About Hoffman Lab
The Hoffman Lab studies various aspects of epigenetics, including genomic imprinting and its aberrations, and the role of long-range chromatin interactions in the regulation of gene expression.
The imprinted insulin-like growth factor II gene (IGF2 ) is expressed only from the paternal allele in a tissue-specific, promoter-specific, and development-specific manner. Dysregulation of IGF2 imprinting is a hallmark of many human tumors, including Wilms’ tumors and colorectal cancers, resulting in biallelic IGF2 expression and, potentially, abnormally high IGF-II peptide production. When over-expressed, this mitogenic peptide may promote tumor growth via autocrine and/or paracrine interactions. Loss of imprinting (LOI) is thought to be among the earliest and most common epigenetic changes in cancer. We have hypothesized that aberrant IGF2 imprinting in tumors is caused by loss of trans imprinting factor(s) and/or altered epigenetic modifications of cis elements in designated imprinting control regions. We are testing this hypothesis in an innovative model in which abnormal IGF2 imprinting in tumor cells can be corrected or normalized by “epigenetic reprogramming” by exposing tumor cells to a cellular micro-environment where IGF2 imprinting is maintained. We have been particularly interested in the role of CTCF and the PRC2 complex in the maintenance of genomic imprinting.

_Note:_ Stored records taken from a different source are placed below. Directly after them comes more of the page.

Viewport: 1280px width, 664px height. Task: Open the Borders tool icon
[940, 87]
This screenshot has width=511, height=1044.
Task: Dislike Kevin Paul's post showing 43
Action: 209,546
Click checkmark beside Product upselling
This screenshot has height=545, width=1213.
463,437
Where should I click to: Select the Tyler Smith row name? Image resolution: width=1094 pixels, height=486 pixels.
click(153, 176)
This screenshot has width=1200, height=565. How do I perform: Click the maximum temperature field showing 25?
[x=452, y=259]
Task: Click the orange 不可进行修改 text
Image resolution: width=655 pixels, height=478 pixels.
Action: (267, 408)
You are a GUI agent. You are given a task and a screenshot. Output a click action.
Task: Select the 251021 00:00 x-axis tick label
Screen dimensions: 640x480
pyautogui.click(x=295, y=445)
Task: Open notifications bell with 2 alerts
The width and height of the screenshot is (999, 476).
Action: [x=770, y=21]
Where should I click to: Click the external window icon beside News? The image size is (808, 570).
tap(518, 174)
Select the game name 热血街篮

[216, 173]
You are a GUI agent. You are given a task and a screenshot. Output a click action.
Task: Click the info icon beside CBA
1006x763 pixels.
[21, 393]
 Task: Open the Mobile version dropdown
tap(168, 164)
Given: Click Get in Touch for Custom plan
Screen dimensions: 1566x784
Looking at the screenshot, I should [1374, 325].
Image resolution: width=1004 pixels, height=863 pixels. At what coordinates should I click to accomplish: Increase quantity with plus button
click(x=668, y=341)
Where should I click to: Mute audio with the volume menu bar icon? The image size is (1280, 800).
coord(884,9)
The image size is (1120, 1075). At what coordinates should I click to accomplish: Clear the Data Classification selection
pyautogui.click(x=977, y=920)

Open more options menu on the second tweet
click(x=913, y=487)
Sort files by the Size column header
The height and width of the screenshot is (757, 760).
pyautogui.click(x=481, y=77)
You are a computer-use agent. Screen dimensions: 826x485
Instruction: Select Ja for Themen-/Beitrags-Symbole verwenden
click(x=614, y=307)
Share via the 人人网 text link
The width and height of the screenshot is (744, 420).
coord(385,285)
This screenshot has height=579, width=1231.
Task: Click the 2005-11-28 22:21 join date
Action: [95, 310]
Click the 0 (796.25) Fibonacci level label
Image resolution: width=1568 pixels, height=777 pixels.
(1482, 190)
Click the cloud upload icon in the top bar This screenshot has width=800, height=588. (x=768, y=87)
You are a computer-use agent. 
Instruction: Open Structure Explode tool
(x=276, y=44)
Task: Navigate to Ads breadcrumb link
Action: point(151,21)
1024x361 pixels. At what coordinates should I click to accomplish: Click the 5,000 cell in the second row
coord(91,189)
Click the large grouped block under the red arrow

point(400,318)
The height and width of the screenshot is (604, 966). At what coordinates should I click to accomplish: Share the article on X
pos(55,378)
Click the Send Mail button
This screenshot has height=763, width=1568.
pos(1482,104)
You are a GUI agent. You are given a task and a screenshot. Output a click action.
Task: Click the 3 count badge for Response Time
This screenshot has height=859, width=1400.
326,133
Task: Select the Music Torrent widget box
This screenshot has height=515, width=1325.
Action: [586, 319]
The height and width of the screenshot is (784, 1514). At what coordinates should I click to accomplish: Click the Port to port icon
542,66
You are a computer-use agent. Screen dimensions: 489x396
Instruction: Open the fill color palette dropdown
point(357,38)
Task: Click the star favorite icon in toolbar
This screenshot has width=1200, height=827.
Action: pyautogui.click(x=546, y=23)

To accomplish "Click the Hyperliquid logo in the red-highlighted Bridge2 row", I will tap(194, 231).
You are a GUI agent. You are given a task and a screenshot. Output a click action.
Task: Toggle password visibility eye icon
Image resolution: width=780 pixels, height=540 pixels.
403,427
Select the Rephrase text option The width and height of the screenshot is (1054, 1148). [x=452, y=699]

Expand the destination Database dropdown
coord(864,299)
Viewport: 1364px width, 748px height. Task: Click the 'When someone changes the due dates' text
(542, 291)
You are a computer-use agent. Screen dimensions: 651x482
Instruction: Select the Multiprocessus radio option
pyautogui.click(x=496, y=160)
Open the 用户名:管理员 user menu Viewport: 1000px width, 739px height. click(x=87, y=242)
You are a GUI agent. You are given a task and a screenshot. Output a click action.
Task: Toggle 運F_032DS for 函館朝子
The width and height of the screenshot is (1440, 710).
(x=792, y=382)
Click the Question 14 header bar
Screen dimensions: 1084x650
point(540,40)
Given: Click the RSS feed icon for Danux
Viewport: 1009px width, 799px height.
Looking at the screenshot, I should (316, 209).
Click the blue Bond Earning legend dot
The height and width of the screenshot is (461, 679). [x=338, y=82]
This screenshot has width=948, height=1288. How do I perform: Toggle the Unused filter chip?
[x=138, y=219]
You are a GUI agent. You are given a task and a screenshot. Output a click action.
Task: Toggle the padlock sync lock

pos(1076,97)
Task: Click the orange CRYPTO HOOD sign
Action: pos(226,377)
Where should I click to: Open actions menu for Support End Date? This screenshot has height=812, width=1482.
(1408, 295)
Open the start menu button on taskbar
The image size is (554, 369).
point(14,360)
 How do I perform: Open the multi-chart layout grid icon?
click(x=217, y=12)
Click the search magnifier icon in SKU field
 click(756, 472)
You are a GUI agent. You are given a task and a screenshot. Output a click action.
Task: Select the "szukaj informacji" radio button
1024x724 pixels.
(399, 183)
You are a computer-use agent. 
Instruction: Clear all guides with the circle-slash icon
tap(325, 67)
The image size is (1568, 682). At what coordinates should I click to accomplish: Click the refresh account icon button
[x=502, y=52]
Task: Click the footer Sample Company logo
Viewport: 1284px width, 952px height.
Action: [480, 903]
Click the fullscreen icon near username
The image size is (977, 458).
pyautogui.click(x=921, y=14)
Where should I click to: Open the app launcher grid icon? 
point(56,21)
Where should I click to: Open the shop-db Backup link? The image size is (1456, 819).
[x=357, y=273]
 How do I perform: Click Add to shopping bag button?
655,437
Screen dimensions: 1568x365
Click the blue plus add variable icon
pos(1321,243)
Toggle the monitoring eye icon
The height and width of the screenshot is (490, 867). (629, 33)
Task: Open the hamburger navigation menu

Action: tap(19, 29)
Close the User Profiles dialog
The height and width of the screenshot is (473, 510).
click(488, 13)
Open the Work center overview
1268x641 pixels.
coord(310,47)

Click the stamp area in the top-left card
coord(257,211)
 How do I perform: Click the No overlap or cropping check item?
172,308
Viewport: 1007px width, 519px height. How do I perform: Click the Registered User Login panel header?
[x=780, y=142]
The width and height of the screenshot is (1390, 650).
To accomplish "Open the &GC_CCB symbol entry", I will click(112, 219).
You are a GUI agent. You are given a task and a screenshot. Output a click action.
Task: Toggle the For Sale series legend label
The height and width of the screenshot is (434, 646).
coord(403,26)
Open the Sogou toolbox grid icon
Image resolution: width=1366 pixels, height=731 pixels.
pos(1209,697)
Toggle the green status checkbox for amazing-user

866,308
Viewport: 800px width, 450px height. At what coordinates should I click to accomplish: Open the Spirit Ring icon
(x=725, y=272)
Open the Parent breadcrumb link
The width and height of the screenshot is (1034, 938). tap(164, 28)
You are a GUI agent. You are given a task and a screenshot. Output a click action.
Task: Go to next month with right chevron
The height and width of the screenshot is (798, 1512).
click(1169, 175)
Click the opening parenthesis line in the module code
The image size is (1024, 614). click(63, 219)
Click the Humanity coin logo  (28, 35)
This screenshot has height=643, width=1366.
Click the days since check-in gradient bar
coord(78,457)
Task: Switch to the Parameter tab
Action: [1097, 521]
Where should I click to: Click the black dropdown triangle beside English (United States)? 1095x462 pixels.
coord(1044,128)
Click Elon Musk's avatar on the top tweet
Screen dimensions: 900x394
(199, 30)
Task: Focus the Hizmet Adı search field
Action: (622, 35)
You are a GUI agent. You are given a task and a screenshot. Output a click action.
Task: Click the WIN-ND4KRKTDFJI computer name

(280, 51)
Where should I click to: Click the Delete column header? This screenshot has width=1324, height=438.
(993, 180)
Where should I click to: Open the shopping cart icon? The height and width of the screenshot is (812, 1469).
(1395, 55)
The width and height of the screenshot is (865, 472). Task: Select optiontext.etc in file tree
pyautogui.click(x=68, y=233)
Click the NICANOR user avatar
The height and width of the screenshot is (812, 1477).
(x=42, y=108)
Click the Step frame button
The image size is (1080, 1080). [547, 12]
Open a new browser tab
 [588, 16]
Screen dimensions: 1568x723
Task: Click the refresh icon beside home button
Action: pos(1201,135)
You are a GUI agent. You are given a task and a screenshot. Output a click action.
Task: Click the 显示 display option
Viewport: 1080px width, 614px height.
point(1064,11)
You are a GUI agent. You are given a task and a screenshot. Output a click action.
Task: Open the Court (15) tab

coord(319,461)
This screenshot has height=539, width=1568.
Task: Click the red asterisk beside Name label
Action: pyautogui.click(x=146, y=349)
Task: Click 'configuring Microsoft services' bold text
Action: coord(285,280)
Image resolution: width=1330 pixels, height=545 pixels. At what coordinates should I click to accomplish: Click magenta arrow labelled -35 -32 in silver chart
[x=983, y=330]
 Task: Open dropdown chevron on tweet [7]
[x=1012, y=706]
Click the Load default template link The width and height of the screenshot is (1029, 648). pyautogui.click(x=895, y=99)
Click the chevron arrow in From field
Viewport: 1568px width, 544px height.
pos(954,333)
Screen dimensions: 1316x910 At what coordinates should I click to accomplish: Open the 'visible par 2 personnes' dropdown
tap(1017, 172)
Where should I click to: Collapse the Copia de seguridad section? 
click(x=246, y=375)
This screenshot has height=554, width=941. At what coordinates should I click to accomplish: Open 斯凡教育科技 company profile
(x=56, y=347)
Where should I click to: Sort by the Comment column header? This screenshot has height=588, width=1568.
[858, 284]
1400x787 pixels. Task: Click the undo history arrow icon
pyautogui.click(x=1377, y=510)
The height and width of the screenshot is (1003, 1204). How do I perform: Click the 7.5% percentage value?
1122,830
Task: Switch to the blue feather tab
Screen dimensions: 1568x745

Recently it has become clear that nuclear architecture and chromatin geography are important factors in the regulation of gene expression, and that these components may play a vital epigenetic role both in normal physiology as well as in the initiation and progression of malignancies. In inter-mitotic cells, chromosomes decondense into a 3-dimensional “chromosome territory” within an organized nuclear architecture. Loops of chromatin physically unite genes on different chromosomes, allowing co-regulated genes to co-localize within the nucleus. We have shown that the genes Nf1 (on mouse chromosome 11) and Igf2 (on chromosome 7) physically interact, modulating each other’s transcription. We suggest that it is those genes whose proteins act in concert in metabolic or signal transduction pathways which migrate to a common chromatin hub, thereby synchronizing or modulating their transcription.
A central paradigm of medical genetics is that the phenotype of a deletion syndrome results from the disruption of the deleted genes themselves. However, the function of the deleted genes often does not explain either the phenotype of the syndrome or the variation among individuals with the same genetic lesion. The human genome project provided us with a linear sequence, inadvertently inspiring a “flat genome” paradigm, where genetic diseases are investigated in the context of a linear genome. In direct contradistinction to this dogma, we propose that genetic diseases can be caused or modified by changes in physical, long-range interactions that normally occur between loci that are now deleted and genes that are far from the deleted region when plotted on a linear genetic map.